The cash crunch is part of the cashless policy. It was the implementation that ran into a hiccup, it was not smooth; so the CBN had taken steps to smoothen it out.
Ngige said, “They said it was about N3 trillion and they want to cut it down. Cutting it down is part of that cashless policy. Some of us that travel abroad, when you bring out cash, people would be staring at you as if you are coming from Mars, because they are not used to people bringing out cash.
“If you are bringing out huge cash abroad, you are either a drug peddler or you are not doing clean business. In fact, they regard anybody bringing out cash as somebody doing money laundering. Since the cashless policy commenced, there has been temporary relief we have gotten from banditry, from kidnapping and people asking for N50 million cash to release kidnapped victims.
“All those have abated. So, it is not a bad policy. It is the implementation; it should be done gradually. There is no way we would go back to the old way, where people carry N100 million cash and bring it into the market. Cash should be for low volume and low value transactions.”
Also, as part of efforts to stimulate infrastructural development across the country, the Emefiele-led CBN, working with the fiscal authorities also established a N15 trillion infrastructure development company (Infraco).
According to the CBN spokesman, Dr Isa Abdulmumin, under the 100 for 100 Policy on Production and Productivity (PPP), designed to fast track productive activities in priority sectors, the central bank has also supported a lot of local manufacturers.

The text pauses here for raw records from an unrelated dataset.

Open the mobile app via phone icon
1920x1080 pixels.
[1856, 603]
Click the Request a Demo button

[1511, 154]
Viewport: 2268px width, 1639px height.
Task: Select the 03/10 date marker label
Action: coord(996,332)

To deepen financial inclusion, the Director, Development Finance Department of CBN, Mr Yusuf Yila said Nigeria targets to get 95% of the over 200 million population financially included by 2024.
Weighing in on various initiatives of the CBN, Nigeria’s first professor of capital markets, Prof Uche Uwaleke said that the cash withdrawal limit is an integral part of currency redesign meant to reduce the amount of currency circulating outside the banking system.
He said it will have no negative impact on these businesses given the many alternative payment platforms available to them.
“Rather, the impact will be positive as it reduces the risk associated with carrying huge cash such as armed robbery. The incidence of money laundering is equally likely to reduce.
“In place of cash transactions, these businesses can use more reliable and safer channels such as POS, Debit cards, eNaira and electronic transfers”, he said.
For analysts, the policy is part of a broader strategy for the CBN to control FX demand.
However, on insinuations that the new naira and the accompanying rules were designed to hurt politicians who have stacked up the old notes for politicking, the CBN Governor, Mr Emefiele, said there was no such motive as CBN interventions are woven around economic exigencies and not the interest of politicians, since the regulatory body remains fully non-partisan.